眼精疲労とその合併症の多くは血行不良に起因して発生しています。そして血液の流れを重視する考え方といえば漢方。漢方では血液の流れが良くない状態のことを「お血」と呼び、改善すべき健康リスクとして対応する漢方薬も数多く存在します。ですので、眼精疲労の予防や初期の症状緩和にはまず漢方から入るのがおすすめです。

 

お血改善のための漢方薬といえば代表的なものが桂枝茯苓丸(けいしぶくりょうがん)です。血流改善のための漢方薬としてもっとも頻繁に処方される漢方薬であり、健康の底上げに広く効果があるため使いやすいだけでなく、中間証向きの薬という点も使いやすいのです。
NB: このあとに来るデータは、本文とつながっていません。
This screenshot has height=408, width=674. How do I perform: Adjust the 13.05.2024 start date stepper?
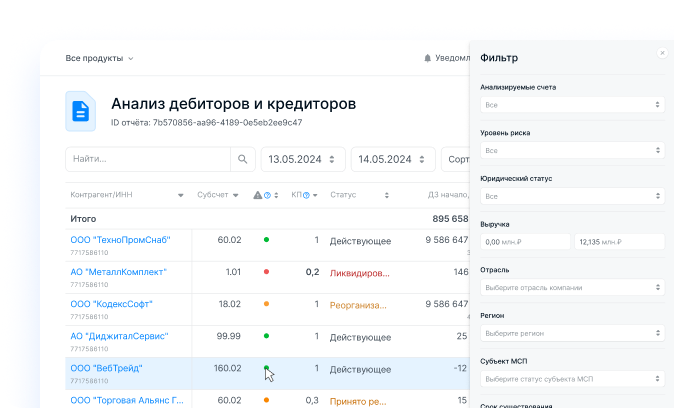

漢方では体力の高い人を実証、体力が低く虚弱体質の人を虚証と呼び、それぞれに向いた漢方薬が分けられていますが、桂枝茯苓丸はどちらにも使える中間証向けの漢方薬なので人を選ばずに使うことができます。

 

加味逍遙散もお血改善の漢方薬として代表的な処方であり、こちらは虚証向けで冷えやむくみにも効果が高く、また精神面に起因した血流問題……つまりストレスによる血行不良にも強く対応するため、ストレスを溜めている人や体力低めの女性にはより向いた漢方薬といえます。ストレスによって交感神経の働きが過剰になることによる血行不良は睡眠障害や血圧上昇を併発することが多いため、眼精疲労とともにこれらの症状がある人は加味逍遙散を第一の選択肢とするのをおすすめします。